Stroke is a leading cause of death in the US, killing almost 130,000 Americans every year. As many as 80 percent of these strokes could be prevented by making some important lifestyle changes.

The following are some things you can do to decrease your risk of having a stroke, which can cause early death or negatively impact the quality of your life:

Quit smoking

Research has found that cigarette smokers that give up the habit can cut their risk of stroke by 50 percent. Try to avoid secondhand smoke as well – those who are exposed are said to have an 82 percent greater risk of suffering from a stroke.

Practice stress-reduction techniques

When you’re overstressed or feeling anxious, it can cause an overproduction of dopamine, which helps to regulate the brain’s control of circulation. Therefore, it’s important to practice deep breathing, or just take a walk, when you feel anxiety coming on. Regular meditation can also help keep stress and anxiety in check.

Watch your blood pressure

High blood pressure is one of the major risk factors for having a stroke. Be sure to keep an eye on yours, and take action to lower it if necessary. Home blood pressure monitoring devices are an inexpensive investment that could save your life. You can also get your blood pressure taken at most local pharmacies.

Get regular exercise

Regular physical activity can significantly reduce your stroke risk. Ideally, you should strive to get 150 minutes of moderate-intensity physical activity each week. Alternately, you can do 75 minutes of vigorously intense exercise each week, with each session at least 10 minutes in duration. Regular resistance training can also help to lower blood pressure, and can decrease the ‘stickiness’ of the blood, to lessen stroke risk further.

Drink lots of water

A study performed at Loma Linda University found that drinking at least five 8-ounce glasses of water each day can cut the risk of stroke by 53 percent.
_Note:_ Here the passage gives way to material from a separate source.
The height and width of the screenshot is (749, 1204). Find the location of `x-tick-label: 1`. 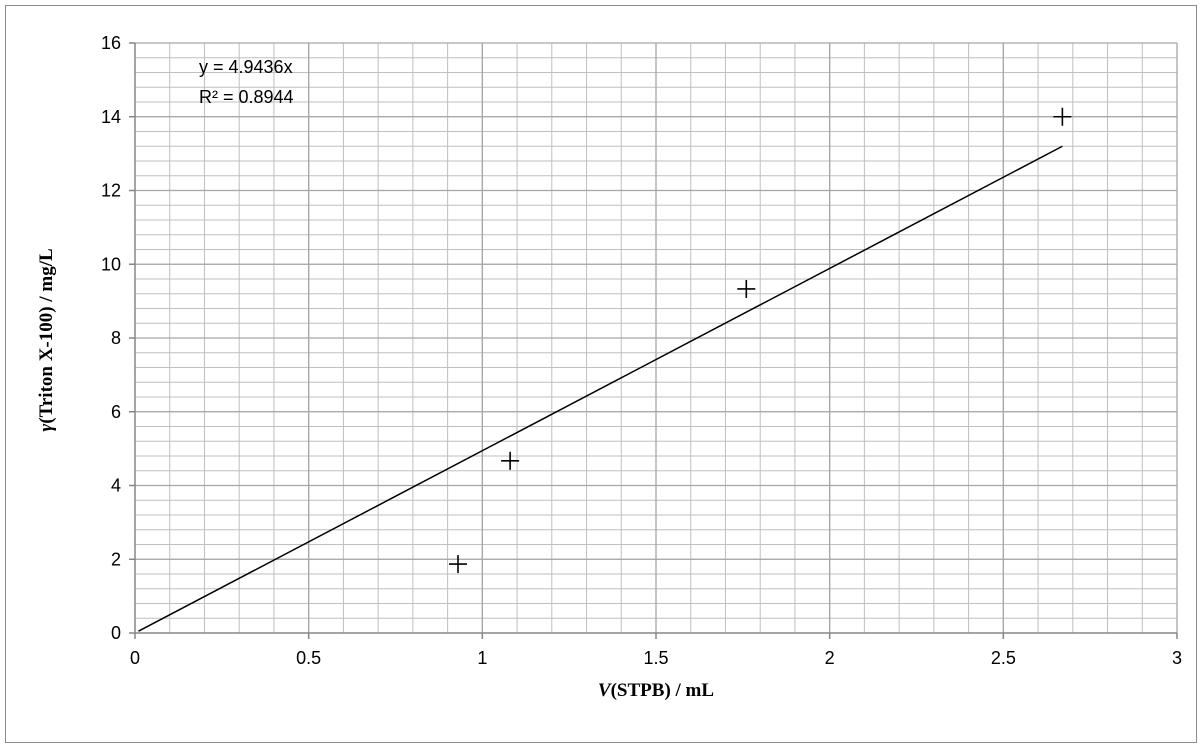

According to the study’s lead author, keeping yourself properly hydrated helps to thin the blood, making it less likely to form clots.

Get your Zzz’s, but not too much

Studies have found that those who get less than seven hours of sleep each night have a higher risk of developing heart disease. A lack of sleep can cause blood pressure to rise, increase stress hormones and cause other health issues. On the other end of the spectrum, sleeping more than ten hours each night can actually increase stroke risk.

Spend a little time in the sun

Vitamin D is an essential nutrient obtained from exposure to sunlight. Caucasians who have low levels of this vitamin double their risk of stroke, according to researchers from the Johns Hopkins University School of Medicine Heart and Vascular Institute. They recommend brief daily exposure to the sun’s vitamin D-producing ultraviolet light; as little as 10 to 15 minutes per day is enough during summer months. For the winter months, when the sun is not so bright, take a high quality supplement or oral spray form of the vitamin.

Eat a nutritious diet

A nutritious diet that is based on as many whole, fresh foods from the earth as possible can dramatically reduce the risk of all types of illness and disease, including stroke. Eating foods that are rich in potassium, such as sweet potatoes, raisins and bananas, is believed to reduce stroke risk by 20 percent.

The thought of having a stroke may be scary, but by embarking on a path to a healthier lifestyle, you’ll increase your chance of preventing it, as well as many other life-threatening health conditions.